--- Begin PASSAGE GIVEN ---

This website is no longer maintained. Its content may be obsolete. Please visit http://home.cern/ for current CERN information.
Search Engine News
Dariusz Kogut IT/WO
The Search Engine used at CERN to perform search across all CERN Web servers
is UltraSeek
provided by the company Infoseek (see the article
"CERN Search Syntax Summary"
in this CNL).
Information on searches on a sub-set of the CERN Intranet
both from the reader's and authors' point of view is
provided in the corresponding WebOffice Web page
at URL:
http://www.cern.ch/WebOffice/Doc/Search/
.
Since December 7th, CERN is running UltraSeek server 3.02.
This article is listing the Release Notes (new features and
implementation changes).
New features:
-
Date range searches.
Users can specify a range of document dates in their searches.
-
New languages support.
Lexical support has been added for Swedish, Danish, Finnish and Norwegian.
UltraSeek supported only English, Dutch, French, German, Italian,
Portuguese
and Spanish in previous version.
-
Cooperative spidering.
There is now support enabling cooperation between multiple spidering
instances
of UltraSeek (they are able to feed hyperlink URLs to
each other).
-
Merge collection.
A new kind of collection can be built by merging the indices from other
collections.
This is useful if you have many collections and you want to produce
a single set
of indices for search.
-
XML support.
Documents written in the Extensible Markup Language (XML) can
be indexed.
-
SSL support.
The spider supports the Secure Sockets Layer and can fetch documents
using HTTPS.
Available as an option.
-
HTML meta tag names.
This feature allows to specify exactly which "meta" tags to
use for the purposes of title
override, summary override, date override, keywords and publisher.
-
Word spam detection thresholds.
Ultraseek indexer includes an automatic spam detection algorithm. It
decides that
a document is spamming a certain word if that word occurs more often
than a certain
number of times within a sequence of 100 words.

--- End PASSAGE GIVEN ---
--- Begin GIVEN RECORDS ---

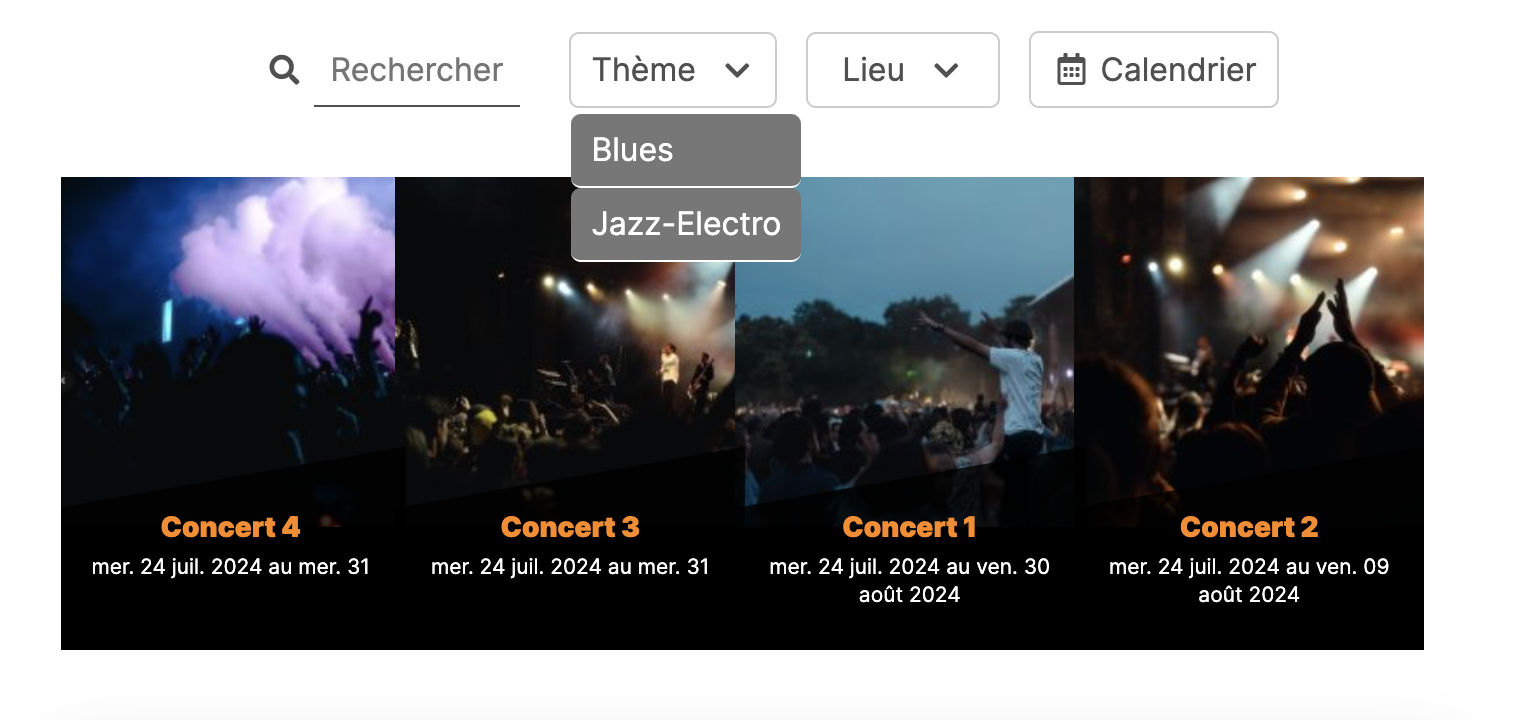Click Concert 1 date ending 30 août 2024
This screenshot has height=720, width=1514.
coord(909,581)
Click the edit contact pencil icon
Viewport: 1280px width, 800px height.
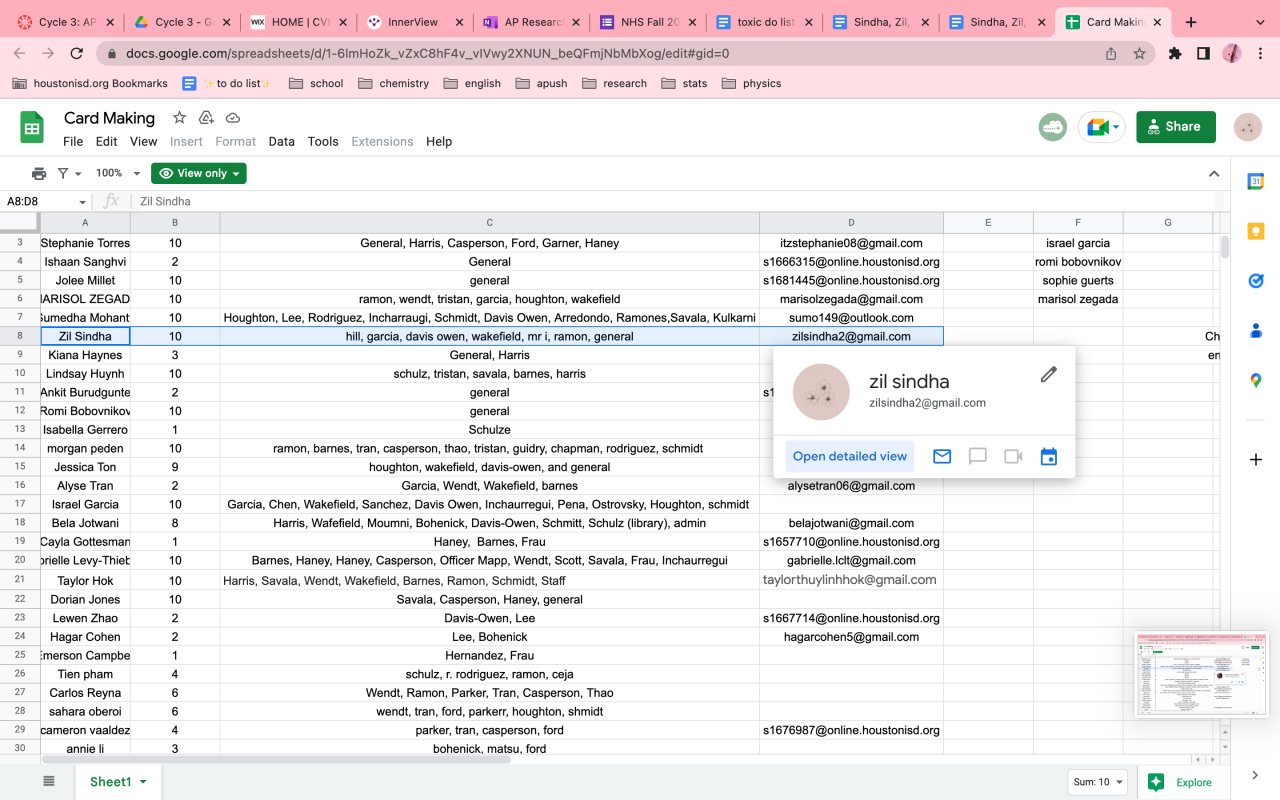point(1048,374)
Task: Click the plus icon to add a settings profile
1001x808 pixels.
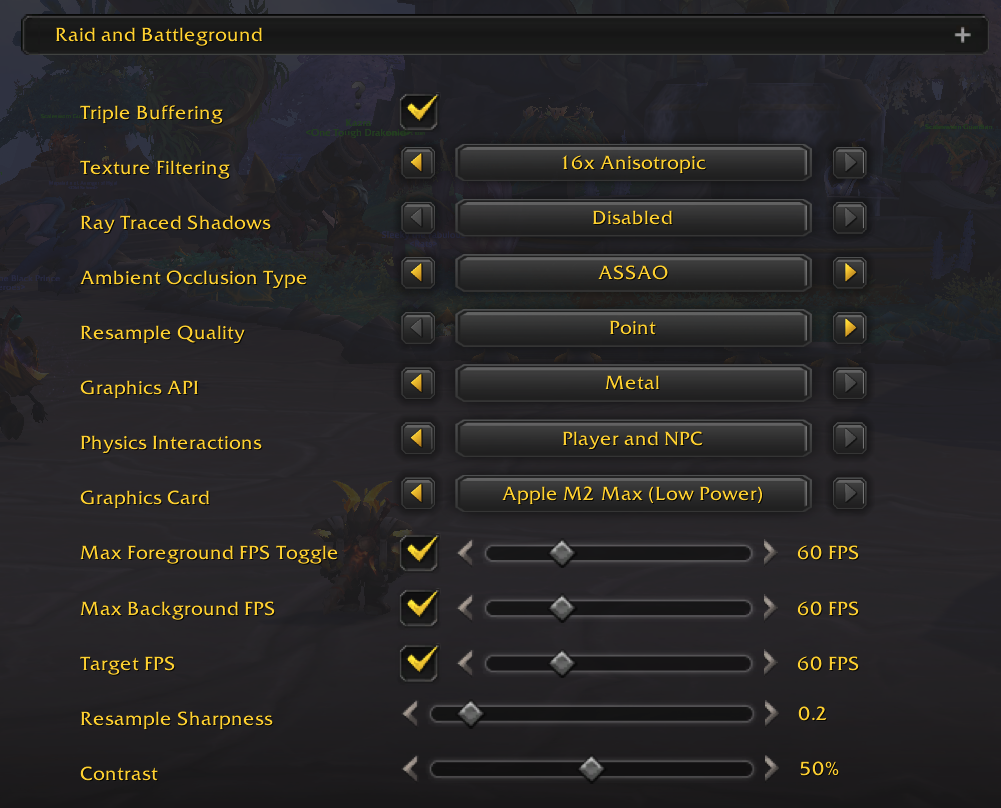Action: tap(962, 34)
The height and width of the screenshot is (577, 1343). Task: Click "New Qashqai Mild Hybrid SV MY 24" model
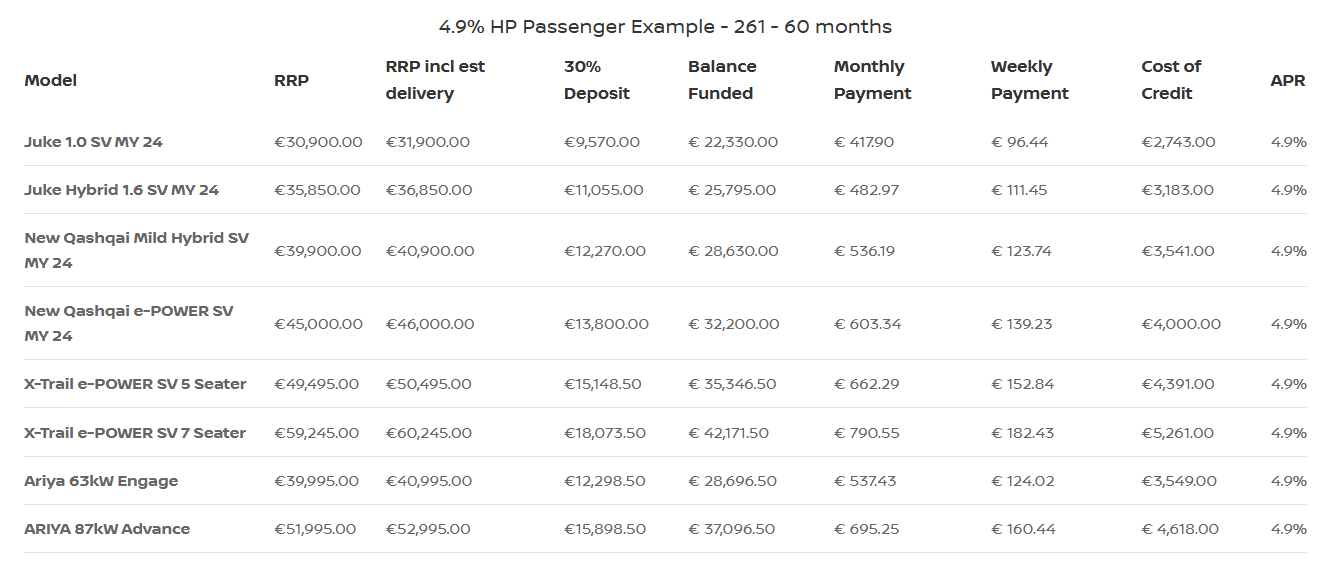[x=136, y=251]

--- End GIVEN RECORDS ---

* **EXERCISE TASK 1**
Answer these questions using the UltraSeek article:
(a) Since what date has CERN been running UltraSeek server 3.02?
(b) Which four languages received new lexical support?
(c) Within a sequence of how many words does the spam detection algorithm count a word's occurrences?
* **EXERCISE TASK 2**
Please pick up the UltraSeek article from its last sentence and continue it in the same style.

* **TASK OUTPUT 1**
(a) December 7th
(b) Swedish, Danish, Finnish and Norwegian
(c) 100

* **TASK OUTPUT 2**
-
Disallow rext or links from apparent directory
listing documents.
You can disable the indexing of text or the following of links from
documents that are
directory listings.
-
Document type parsing.
You can customize the names of document content-types.
-
Add URL collection determination.
UltraSeek Server can add the URL to all collections that
allow it, and can also redirect
the request to another instance of UltraSeek Server if cooperative
spidering is configured.
-
URL status.
This feature can automatically determine which collection a URL
belongs to.
-
Revisit site.
You can request that all URLs from specific site should be revisited.
-
Site and URL listings.
You can get a listing of all known URLs on specified site. Site
and URL listings are now
available to non-administrative users.
Implementation changes:
-
Filter Lotus Domino navigation links
Filter Lotus Domino Navigation Links feature has been improved.
-
Add URL speed of indexing.
URLs added through the "Add URL" interface, during times that the spider
is busy, get indexed
more quickly than did in previous version.
-
Use HTTP Keep Alives.
A bug in the spider that would cause it to timeout when communicating
with some HTTP servers
with keep-alives turned on has been fixed.
You can visit a UltraSeek Server Patches
Release Notes Web page as well.
For comments send e-mail to www.support@cern.ch
For matters related to this article please contact the author.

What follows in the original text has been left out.